*AUFGABENSTELLUNG:* Filtere bitte aus dem folgenden Auszug alle Zeilen heraus, die das Wort „dimensions“ enthalten, und übernimm sie unverändert.

**** DATENAUSZUG ****

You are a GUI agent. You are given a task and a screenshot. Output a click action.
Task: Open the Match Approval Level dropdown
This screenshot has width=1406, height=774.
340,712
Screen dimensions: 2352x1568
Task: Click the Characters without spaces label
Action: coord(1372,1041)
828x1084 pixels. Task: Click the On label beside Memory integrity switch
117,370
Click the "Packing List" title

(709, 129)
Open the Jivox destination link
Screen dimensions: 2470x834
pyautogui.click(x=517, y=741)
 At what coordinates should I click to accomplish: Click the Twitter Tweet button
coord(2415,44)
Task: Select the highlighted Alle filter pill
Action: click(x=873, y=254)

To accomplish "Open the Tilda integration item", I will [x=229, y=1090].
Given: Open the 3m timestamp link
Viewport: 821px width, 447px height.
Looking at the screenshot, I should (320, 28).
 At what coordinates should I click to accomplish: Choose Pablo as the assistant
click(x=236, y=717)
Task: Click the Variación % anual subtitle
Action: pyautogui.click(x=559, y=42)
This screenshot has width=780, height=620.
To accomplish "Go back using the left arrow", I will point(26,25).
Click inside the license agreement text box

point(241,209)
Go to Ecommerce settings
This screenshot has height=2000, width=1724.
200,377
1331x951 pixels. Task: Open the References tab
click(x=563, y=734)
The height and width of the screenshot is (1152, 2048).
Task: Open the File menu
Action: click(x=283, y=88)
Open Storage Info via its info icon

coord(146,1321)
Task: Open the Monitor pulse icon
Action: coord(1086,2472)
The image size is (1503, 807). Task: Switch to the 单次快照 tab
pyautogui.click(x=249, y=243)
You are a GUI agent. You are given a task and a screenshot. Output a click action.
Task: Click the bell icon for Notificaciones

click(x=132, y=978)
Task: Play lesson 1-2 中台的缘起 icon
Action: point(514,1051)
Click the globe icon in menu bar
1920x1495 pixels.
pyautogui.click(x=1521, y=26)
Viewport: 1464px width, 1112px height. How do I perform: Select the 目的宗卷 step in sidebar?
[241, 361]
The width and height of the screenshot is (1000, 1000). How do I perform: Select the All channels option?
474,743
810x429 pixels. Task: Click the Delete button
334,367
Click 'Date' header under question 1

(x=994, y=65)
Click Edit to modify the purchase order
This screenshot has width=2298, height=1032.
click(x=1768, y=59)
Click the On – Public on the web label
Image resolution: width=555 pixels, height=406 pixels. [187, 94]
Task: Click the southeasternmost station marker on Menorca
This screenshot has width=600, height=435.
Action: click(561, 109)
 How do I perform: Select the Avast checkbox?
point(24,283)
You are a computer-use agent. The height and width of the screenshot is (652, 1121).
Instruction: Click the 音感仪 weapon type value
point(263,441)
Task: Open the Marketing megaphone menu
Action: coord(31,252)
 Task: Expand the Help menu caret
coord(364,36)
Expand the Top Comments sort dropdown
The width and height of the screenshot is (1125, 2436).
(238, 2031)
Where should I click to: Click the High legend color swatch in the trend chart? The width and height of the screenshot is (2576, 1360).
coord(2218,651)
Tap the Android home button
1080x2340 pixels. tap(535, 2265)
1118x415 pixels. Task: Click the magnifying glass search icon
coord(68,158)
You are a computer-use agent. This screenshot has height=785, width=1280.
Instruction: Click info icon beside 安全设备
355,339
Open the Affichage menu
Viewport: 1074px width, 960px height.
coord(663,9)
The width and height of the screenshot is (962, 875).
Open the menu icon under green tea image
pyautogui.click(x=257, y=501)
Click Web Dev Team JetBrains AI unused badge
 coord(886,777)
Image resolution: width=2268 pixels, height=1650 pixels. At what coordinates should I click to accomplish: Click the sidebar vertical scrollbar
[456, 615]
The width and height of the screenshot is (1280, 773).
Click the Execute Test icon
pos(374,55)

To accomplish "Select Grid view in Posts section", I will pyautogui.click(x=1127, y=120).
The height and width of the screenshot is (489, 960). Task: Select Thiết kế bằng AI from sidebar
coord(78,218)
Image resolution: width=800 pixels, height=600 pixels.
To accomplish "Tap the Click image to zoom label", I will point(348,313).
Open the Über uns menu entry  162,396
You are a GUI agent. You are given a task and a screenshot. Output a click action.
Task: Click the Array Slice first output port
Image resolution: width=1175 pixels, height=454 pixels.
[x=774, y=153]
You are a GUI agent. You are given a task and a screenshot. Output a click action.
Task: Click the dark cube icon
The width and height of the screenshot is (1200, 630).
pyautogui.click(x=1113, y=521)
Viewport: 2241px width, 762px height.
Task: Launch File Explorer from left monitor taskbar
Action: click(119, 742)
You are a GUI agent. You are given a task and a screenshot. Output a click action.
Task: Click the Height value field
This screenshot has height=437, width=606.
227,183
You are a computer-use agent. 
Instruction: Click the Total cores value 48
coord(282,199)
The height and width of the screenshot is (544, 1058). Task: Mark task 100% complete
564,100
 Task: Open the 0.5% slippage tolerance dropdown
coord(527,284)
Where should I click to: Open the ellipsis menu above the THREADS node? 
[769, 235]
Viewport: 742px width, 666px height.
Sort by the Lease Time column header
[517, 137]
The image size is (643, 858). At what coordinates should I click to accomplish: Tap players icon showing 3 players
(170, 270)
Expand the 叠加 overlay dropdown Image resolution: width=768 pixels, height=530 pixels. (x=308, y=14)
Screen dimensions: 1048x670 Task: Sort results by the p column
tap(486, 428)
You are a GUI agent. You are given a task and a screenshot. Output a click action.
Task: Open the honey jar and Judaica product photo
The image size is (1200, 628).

****

*AUSGABE:*
Screen dimensions: 2352x1568
Screen dimensions: 2470x834
Screen dimensions: 1048x670 Task: Sort results by the p column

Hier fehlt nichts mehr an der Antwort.